Trapani, in libertà gli agenti penitenziari finiti ai “domiciliari”
Il Tribunale del Riesame di Palermo ha accolto il ricorso presentato dagli avvocati difensori degli undici agenti di polizia penitenziaria del carcere di Trapani coinvolti in un’inchiesta per presunti abusi e maltrattamenti sui detenuti. Le misure cautelari degli arresti domiciliari sono state annullate per tutti gli indagati, e il reato contestato di tortura è stato riqualificato in fattispecie meno gravi.

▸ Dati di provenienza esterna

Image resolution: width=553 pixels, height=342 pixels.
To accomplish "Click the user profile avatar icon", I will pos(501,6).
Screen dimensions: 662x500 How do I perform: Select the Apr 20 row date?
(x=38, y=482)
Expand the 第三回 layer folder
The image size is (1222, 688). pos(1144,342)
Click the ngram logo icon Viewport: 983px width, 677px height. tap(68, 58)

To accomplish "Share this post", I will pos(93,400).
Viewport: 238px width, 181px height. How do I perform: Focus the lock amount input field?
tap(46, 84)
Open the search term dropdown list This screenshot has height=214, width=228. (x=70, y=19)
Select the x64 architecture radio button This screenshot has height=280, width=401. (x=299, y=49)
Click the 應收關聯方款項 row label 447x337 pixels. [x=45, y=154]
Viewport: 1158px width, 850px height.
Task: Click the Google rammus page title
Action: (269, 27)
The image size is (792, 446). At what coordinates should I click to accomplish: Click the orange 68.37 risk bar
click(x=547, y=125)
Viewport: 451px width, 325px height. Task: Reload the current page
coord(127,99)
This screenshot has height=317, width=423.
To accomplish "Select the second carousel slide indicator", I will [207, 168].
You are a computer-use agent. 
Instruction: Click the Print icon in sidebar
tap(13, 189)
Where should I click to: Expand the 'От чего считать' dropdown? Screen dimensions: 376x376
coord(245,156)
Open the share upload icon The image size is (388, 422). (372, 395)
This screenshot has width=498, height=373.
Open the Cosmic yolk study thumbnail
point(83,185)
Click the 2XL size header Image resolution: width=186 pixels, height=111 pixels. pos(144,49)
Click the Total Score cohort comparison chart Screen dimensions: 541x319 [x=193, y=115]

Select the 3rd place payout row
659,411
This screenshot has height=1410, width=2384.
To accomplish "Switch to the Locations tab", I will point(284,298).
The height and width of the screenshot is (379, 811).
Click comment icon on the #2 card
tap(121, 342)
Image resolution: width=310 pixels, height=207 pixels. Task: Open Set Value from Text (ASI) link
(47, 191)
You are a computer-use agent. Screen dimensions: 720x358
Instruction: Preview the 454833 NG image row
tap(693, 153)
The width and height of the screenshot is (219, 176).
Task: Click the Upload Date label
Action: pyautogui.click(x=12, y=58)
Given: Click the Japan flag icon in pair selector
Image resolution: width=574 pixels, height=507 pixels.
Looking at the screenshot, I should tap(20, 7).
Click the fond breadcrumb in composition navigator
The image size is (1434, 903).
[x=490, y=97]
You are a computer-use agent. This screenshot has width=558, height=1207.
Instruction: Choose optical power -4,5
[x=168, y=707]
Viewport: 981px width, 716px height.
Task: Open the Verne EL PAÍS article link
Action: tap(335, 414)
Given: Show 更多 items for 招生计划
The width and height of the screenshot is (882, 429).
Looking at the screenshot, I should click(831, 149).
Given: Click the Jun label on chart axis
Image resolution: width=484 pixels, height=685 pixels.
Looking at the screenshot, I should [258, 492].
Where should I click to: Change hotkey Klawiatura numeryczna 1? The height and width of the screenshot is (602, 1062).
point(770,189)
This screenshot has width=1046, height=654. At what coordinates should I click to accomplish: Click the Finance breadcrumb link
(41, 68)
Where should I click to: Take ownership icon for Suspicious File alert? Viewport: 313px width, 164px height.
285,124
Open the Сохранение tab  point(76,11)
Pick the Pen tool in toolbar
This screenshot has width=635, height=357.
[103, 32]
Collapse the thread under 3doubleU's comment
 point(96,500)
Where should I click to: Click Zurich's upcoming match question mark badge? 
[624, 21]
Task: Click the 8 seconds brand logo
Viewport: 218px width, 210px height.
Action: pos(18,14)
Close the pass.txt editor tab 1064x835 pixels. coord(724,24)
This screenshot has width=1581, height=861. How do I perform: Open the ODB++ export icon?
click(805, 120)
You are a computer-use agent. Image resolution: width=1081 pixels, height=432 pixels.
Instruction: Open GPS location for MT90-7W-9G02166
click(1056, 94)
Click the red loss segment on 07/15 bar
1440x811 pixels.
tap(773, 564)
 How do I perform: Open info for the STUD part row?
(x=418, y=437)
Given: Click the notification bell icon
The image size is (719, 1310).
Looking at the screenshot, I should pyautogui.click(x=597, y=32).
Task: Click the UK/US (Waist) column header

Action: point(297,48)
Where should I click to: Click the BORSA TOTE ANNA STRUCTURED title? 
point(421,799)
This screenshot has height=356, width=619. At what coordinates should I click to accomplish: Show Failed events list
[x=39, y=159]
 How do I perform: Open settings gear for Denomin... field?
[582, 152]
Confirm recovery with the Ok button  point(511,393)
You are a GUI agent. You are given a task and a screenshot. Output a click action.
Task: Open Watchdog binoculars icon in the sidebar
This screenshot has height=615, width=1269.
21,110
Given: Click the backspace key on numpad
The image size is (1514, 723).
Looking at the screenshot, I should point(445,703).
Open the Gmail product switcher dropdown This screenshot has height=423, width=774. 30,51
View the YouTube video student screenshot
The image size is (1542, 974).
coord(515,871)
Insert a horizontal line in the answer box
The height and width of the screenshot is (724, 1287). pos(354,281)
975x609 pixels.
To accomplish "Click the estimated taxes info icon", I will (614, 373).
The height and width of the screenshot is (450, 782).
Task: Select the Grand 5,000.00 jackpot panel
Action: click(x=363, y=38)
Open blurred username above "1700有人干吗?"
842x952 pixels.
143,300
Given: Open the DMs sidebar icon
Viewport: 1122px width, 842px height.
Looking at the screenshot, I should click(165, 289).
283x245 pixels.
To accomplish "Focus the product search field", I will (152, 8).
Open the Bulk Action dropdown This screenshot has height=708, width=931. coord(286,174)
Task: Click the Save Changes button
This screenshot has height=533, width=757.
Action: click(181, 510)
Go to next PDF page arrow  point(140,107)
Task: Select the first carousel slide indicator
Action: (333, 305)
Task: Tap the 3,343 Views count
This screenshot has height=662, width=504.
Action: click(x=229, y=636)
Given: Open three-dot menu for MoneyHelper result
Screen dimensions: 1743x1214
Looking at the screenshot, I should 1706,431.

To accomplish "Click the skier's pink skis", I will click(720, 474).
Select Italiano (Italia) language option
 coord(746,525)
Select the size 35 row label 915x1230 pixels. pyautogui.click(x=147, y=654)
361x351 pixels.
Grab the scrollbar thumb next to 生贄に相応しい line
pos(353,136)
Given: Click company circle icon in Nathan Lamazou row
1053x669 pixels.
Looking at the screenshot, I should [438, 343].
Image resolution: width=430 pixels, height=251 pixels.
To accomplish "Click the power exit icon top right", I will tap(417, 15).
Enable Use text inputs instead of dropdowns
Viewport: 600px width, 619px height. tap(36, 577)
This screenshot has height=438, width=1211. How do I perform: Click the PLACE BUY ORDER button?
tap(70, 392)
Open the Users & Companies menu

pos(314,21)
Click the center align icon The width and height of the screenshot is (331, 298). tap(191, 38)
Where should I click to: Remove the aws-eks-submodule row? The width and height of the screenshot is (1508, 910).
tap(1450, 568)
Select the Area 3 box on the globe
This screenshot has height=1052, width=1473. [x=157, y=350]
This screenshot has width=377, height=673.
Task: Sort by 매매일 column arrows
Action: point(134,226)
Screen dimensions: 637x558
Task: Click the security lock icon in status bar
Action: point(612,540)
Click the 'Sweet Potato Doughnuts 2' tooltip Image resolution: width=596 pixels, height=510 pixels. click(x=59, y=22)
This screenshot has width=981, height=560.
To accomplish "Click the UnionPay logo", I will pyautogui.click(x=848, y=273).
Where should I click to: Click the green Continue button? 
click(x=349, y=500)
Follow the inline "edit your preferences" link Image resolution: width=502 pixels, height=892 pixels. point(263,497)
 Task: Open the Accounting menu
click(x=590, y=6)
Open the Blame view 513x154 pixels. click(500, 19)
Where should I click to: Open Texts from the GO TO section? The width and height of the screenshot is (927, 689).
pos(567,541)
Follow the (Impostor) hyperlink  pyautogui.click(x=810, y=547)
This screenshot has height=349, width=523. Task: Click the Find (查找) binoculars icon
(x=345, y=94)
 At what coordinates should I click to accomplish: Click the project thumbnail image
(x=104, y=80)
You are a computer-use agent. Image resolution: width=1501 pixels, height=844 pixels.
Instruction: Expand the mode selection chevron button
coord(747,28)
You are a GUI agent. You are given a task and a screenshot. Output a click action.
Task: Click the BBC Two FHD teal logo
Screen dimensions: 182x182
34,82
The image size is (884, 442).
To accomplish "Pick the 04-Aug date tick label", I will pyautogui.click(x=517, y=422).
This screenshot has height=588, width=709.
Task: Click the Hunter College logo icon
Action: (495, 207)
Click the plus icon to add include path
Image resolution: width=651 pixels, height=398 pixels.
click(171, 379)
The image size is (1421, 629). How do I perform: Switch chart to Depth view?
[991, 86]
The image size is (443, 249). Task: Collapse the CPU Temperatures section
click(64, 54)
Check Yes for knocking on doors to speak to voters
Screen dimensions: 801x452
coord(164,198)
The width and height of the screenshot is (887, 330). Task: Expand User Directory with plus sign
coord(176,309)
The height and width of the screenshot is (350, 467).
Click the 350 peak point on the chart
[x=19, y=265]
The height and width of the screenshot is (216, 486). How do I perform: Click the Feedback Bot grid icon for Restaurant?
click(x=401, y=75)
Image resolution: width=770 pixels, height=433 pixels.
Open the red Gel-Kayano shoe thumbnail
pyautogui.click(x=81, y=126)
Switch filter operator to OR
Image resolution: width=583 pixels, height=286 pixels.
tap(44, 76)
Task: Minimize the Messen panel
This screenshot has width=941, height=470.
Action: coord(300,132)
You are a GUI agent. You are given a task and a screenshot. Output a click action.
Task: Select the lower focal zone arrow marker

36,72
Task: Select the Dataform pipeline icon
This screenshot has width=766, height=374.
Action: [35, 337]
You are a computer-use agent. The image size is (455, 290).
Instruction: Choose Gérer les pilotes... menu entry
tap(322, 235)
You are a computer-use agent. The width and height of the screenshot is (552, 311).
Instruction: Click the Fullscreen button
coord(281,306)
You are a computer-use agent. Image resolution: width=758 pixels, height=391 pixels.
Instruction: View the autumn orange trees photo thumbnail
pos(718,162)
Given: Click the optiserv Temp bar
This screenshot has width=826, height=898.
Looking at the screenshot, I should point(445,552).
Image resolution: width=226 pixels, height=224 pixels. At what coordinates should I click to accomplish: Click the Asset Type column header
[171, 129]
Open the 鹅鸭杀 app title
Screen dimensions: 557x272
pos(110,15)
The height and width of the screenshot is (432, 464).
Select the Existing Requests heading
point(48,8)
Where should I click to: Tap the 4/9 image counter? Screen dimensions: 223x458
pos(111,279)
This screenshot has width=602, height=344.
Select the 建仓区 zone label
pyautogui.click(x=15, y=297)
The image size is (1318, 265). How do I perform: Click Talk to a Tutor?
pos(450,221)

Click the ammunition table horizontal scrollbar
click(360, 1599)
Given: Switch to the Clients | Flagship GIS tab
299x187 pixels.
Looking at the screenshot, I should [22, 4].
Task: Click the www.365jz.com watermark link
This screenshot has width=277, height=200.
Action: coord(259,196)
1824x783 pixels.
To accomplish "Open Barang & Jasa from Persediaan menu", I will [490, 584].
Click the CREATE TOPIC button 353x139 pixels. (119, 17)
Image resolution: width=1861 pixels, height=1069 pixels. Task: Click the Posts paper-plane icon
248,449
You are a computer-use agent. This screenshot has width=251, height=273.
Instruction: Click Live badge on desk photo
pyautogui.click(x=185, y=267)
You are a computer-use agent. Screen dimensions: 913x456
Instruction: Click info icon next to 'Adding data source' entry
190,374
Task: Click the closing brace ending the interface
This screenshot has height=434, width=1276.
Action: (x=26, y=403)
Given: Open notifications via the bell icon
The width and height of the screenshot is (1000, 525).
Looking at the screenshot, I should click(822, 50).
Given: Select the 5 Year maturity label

Secondo il Riesame, le condotte attribuite agli agenti, pur richiedendo ulteriori approfondimenti, non presentano quella sistematicità e gravità necessarie per configurare il reato di tortura, come invece ipotizzato inizialmente dalla Procura. Alcuni episodi sono stati ricondotti a reati minori, come l’abuso di potere.
In sostituzione degli arresti domiciliari, il tribunale ha disposto per dieci indagati la sospensione dall’esercizio del pubblico ufficio nel Corpo della polizia penitenziaria per un periodo di 12 mesi. Un solo agente non è stato sottoposto a questa misura interdittiva.
L’indagine, avviata dal Nucleo investigativo centrale della polizia penitenziaria, ha preso il via in seguito alle denunce di alcuni detenuti del Reparto Blu del carcere “Pietro Cerulli” di Trapani. Complessivamente, sono 46 gli agenti indagati, undici dei quali erano stati inizialmente posti agli arresti domiciliari. Tra loro figurano Filippo Guaiana, Antonio Mazzara, Filippo Bucaria, Claudio Angileri, Claudio Di Dia, Andrea Motugno, Francesco Pantaleo, Salvatore Todaro, Stefano Candito, Roberto Passalacqua e Antonino Fazio, provenienti principalmente da Trapani, Erice, Marsala e altre località siciliane.
Le motivazioni dettagliate del Riesame non sono ancora state depositate, ma la decisione alleggerisce sensibilmente la posizione degli indagati. Il caso rimane comunque sotto la lente degli inquirenti, mentre il dibattito sulle condizioni di detenzione e sulle responsabilità delle forze dell’ordine si riaccende nel Paese.